Software



Plasmid.AI is the largest open-source toolkit for developing plasmid foundation models. Created by the iGEM Toronto team, this project aims to revolutionize the field of synthetic biology by leveraging machine learning to generate novel plasmids.

Overview

Plasmid.AI provides a comprehensive set of tools and models for the analysis, design, and generation of plasmids. By utilizing state-of-the-art machine learning techniques, this project enables researchers and synthetic biologists to explore new possibilities in plasmid engineering and design.

Installation

To install Plasmid.AI, you can either use pip or clone the repository for development access.

From pip.

pip install plasmidai

From source.
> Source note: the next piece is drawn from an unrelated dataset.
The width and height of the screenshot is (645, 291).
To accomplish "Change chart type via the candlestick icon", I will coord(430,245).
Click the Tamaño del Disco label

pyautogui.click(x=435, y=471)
For development or to access the latest features, you can clone the repository:

git clone https://github.com/igem-toronto/plasmidai.git
cd plasmidai
pip install -e .

Repository Structure

The Plasmid.AI project is organized into several key components, as outlined below:

data/               Contains datasets and scripts for data processing
    scripts/        Helper scripts for data manipulation
    tokenizers/     Custom tokenizers for plasmid sequences
datasets/:          Modules for loading and preprocessing plasmid datasets
experimental/:      Cutting-edge features and models in development
    callbacks.py:   Custom callbacks for model training
    lit.py:         Lightning modules for PyTorch Lightning integration
    optimizers.py:  Custom optimizers for training plasmid models
    sample.py:      Functions for sampling from trained models
    train.py:       Training pipelines for plasmid models
utils.py:           Utility functions used across the project
paths.py:           Path configurations for the project

This structure represents a clear development pipeline that facilitates data processing, training, and refining of plasmid models.

Repository Setup

The Plasmid.AI repository can be found at GitHub, or the iGEM GitLab for the purposes of our submission.

To clone the repository:

git clone https://github.com/igem-toronto/plasmidai.git

To set up the environment, install dependencies with:

conda env create -f environment.yml

The plasmid sequences used for training can be downloaded with:

cd data 
gdown "1iIsat00ST5vK-06BUstuTbJkfWKpV2lE" 
gzip -d 240212_plasmid_seq_54646.fasta.gz
mv 240212_plasmid_seq_54646.fasta plasmids.fasta

Contributing

We welcome contributions from the community! If you would like to contribute, please check out the repository on GitHub and follow the contributing guidelines.

License

Plasmid.AI is licensed under the MIT License.